** begin Passage **
Mariah Robertson





Mariah Robertson

Work from I am Passions.

“A growing number of contemporary photographers seem to be forsaking the ease and polish of digital image making for the romantic uncertainty of the darkroom. Mariah Robertson, who has shown at the SoHo gallery Guild & Greyshkul, which is now defunct, and is currently having her first solo show in Chelsea, is going a step further. In a giddy, colorful and highly experimental series, she cuts up negatives, splashes chemicals around and leaves the edges of her prints raw.

Ms. Robertson trained as a sculptor and she clearly thinks in three dimensions. Her pictures are multilayered, with cubes as a prominent motif. (Others include palm leaves and male nudes.) There are also quilt patterns and echoes of scattered-square Dada collages.
** end Passage **
## Required work
1. Return the passage on Mariah Robertson in full, with no changes.
2. Retype everything in the records from their first line down to the line containing "will [520, 1502].", including both ends, with no changes.
** begin Given records **
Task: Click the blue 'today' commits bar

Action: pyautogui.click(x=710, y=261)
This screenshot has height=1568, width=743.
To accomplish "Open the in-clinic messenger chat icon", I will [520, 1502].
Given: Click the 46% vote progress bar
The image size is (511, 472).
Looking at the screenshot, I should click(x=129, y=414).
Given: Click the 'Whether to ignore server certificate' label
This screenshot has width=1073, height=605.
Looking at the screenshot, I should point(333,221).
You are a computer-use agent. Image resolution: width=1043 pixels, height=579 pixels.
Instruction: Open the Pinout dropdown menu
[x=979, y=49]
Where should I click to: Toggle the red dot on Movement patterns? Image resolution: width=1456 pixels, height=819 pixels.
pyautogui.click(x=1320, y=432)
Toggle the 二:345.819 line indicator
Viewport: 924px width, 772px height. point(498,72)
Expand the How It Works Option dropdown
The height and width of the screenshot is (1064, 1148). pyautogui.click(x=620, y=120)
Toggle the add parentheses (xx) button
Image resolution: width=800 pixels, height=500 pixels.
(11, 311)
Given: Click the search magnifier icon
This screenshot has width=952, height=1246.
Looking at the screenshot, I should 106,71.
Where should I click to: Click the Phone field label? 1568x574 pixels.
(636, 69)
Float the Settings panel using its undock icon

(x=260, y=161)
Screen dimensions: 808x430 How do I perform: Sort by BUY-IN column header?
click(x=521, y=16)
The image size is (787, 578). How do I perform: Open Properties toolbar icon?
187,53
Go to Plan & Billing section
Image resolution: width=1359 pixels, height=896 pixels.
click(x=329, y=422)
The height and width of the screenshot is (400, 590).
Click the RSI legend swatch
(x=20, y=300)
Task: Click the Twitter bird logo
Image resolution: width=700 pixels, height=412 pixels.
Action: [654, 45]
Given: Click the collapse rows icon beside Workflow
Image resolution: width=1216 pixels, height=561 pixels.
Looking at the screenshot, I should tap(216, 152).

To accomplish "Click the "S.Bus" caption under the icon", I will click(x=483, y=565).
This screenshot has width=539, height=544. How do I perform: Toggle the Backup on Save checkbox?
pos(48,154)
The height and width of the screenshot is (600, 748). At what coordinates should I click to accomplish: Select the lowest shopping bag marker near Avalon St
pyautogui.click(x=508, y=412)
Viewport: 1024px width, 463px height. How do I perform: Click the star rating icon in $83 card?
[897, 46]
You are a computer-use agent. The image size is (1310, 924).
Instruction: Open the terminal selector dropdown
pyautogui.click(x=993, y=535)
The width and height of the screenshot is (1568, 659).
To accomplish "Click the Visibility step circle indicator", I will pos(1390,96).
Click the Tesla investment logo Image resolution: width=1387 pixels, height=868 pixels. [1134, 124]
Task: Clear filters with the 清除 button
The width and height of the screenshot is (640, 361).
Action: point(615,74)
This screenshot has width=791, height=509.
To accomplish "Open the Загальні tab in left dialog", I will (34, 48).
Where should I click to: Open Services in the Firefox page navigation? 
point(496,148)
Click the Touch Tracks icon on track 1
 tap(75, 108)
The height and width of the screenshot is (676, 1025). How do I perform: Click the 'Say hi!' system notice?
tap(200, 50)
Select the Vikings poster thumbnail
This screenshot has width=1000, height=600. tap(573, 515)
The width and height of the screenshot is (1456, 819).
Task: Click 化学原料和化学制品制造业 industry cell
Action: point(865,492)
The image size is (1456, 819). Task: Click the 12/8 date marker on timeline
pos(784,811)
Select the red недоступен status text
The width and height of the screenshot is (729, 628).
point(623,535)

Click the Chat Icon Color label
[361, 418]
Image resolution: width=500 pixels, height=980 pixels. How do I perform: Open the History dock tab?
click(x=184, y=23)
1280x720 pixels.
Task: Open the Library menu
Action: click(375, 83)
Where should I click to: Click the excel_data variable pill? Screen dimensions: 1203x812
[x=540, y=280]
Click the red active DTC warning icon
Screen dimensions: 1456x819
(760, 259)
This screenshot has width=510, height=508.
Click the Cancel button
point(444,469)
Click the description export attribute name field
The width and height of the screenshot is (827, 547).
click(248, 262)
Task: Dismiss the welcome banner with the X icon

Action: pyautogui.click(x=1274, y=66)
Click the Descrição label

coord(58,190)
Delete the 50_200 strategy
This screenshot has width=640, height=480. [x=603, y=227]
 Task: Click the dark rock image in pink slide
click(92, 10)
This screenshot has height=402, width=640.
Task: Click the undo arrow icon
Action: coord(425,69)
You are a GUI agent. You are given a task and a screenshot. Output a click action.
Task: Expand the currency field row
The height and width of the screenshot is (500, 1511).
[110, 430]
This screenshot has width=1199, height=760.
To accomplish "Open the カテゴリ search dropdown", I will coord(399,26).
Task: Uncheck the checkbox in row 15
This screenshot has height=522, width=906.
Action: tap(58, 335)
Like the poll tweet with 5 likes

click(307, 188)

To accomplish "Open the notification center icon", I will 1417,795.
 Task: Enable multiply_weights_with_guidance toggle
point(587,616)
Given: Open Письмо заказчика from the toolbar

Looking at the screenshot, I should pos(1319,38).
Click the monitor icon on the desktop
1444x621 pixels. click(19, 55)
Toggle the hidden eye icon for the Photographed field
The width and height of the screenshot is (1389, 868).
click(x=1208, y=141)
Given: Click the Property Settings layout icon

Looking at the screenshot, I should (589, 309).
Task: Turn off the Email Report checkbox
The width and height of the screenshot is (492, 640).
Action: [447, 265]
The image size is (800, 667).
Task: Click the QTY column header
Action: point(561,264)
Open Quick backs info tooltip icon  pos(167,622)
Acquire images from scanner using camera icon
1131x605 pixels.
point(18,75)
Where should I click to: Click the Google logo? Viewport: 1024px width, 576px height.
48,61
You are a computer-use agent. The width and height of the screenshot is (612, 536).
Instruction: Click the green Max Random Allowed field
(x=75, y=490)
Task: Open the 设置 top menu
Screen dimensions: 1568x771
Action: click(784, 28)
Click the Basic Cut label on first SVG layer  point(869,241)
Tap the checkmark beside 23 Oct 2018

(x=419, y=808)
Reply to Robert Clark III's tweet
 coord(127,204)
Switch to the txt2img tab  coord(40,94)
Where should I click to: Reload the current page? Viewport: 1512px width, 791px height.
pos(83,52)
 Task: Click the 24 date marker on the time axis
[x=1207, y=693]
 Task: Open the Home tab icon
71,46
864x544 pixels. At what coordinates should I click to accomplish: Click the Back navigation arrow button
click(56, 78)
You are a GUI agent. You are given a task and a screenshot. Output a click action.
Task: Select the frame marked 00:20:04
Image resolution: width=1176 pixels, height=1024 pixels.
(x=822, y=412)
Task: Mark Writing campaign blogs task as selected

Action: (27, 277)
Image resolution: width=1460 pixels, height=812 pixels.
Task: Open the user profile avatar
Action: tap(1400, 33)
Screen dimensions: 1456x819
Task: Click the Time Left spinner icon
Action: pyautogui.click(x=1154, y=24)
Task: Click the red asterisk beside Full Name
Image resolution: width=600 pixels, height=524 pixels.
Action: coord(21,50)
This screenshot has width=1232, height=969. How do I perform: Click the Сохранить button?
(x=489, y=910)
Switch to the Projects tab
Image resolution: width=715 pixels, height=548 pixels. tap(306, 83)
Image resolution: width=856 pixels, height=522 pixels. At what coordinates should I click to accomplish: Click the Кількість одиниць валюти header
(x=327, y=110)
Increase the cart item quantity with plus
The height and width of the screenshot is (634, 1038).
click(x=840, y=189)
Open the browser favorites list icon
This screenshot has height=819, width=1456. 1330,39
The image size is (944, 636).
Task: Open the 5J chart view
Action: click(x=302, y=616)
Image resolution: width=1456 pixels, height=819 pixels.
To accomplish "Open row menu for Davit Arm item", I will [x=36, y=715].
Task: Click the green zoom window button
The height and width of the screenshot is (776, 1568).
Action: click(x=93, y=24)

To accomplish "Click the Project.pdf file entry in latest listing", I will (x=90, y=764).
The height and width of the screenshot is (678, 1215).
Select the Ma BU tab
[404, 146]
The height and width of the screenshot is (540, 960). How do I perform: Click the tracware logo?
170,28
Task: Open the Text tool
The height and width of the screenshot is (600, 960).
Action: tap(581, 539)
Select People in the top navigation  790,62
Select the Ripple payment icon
** end Given records **
## Results
1.
Mariah Robertson





Mariah Robertson

Work from I am Passions.

“A growing number of contemporary photographers seem to be forsaking the ease and polish of digital image making for the romantic uncertainty of the darkroom. Mariah Robertson, who has shown at the SoHo gallery Guild & Greyshkul, which is now defunct, and is currently having her first solo show in Chelsea, is going a step further. In a giddy, colorful and highly experimental series, she cuts up negatives, splashes chemicals around and leaves the edges of her prints raw.

Ms. Robertson trained as a sculptor and she clearly thinks in three dimensions. Her pictures are multilayered, with cubes as a prominent motif. (Others include palm leaves and male nudes.) There are also quilt patterns and echoes of scattered-square Dada collages.

2.
Task: Click the blue 'today' commits bar

Action: pyautogui.click(x=710, y=261)
This screenshot has height=1568, width=743.
To accomplish "Open the in-clinic messenger chat icon", I will [520, 1502].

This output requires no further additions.